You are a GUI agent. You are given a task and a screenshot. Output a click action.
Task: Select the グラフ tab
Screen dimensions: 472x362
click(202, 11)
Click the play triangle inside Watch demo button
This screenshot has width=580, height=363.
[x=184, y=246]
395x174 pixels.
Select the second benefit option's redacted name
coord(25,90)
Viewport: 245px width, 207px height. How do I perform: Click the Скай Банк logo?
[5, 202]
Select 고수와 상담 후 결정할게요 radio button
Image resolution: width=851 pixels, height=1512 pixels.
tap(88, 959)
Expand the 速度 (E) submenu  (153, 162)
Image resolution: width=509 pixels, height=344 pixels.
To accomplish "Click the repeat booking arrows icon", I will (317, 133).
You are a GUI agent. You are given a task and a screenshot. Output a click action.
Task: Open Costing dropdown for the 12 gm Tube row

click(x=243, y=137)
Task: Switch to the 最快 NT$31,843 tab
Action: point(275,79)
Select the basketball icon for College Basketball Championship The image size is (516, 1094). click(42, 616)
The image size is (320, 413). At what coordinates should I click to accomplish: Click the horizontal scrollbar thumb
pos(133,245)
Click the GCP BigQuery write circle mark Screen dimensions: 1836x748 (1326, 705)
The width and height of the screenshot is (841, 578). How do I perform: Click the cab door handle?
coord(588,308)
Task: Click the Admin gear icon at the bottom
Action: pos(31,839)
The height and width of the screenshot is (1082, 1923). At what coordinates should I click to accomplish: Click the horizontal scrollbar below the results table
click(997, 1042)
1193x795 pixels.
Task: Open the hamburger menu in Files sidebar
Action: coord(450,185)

## REQUIREMENTS
Rewrite the items as a JSON list of strings with one string per line, omitting blank lines, covering only the lines between the line containing "Viewport: 245px width, 207px" and the line containing "Action: pos(31,839)", inclusive.

## THE REPLY
[
  "Viewport: 245px width, 207px height. How do I perform: Click the Скай Банк logo?",
  "[5, 202]",
  "Select 고수와 상담 후 결정할게요 radio button",
  "Image resolution: width=851 pixels, height=1512 pixels.",
  "tap(88, 959)",
  "Expand the 速度 (E) submenu  (153, 162)",
  "Image resolution: width=509 pixels, height=344 pixels.",
  "To accomplish \"Click the repeat booking arrows icon\", I will (317, 133).",
  "You are a GUI agent. You are given a task and a screenshot. Output a click action.",
  "Task: Open Costing dropdown for the 12 gm Tube row",
  "click(x=243, y=137)",
  "Task: Switch to the 最快 NT$31,843 tab",
  "Action: point(275,79)",
  "Select the basketball icon for College Basketball Championship The image size is (516, 1094). click(42, 616)",
  "The image size is (320, 413). At what coordinates should I click to accomplish: Click the horizontal scrollbar thumb",
  "pos(133,245)",
  "Click the GCP BigQuery write circle mark Screen dimensions: 1836x748 (1326, 705)",
  "The width and height of the screenshot is (841, 578). How do I perform: Click the cab door handle?",
  "coord(588,308)",
  "Task: Click the Admin gear icon at the bottom",
  "Action: pos(31,839)"
]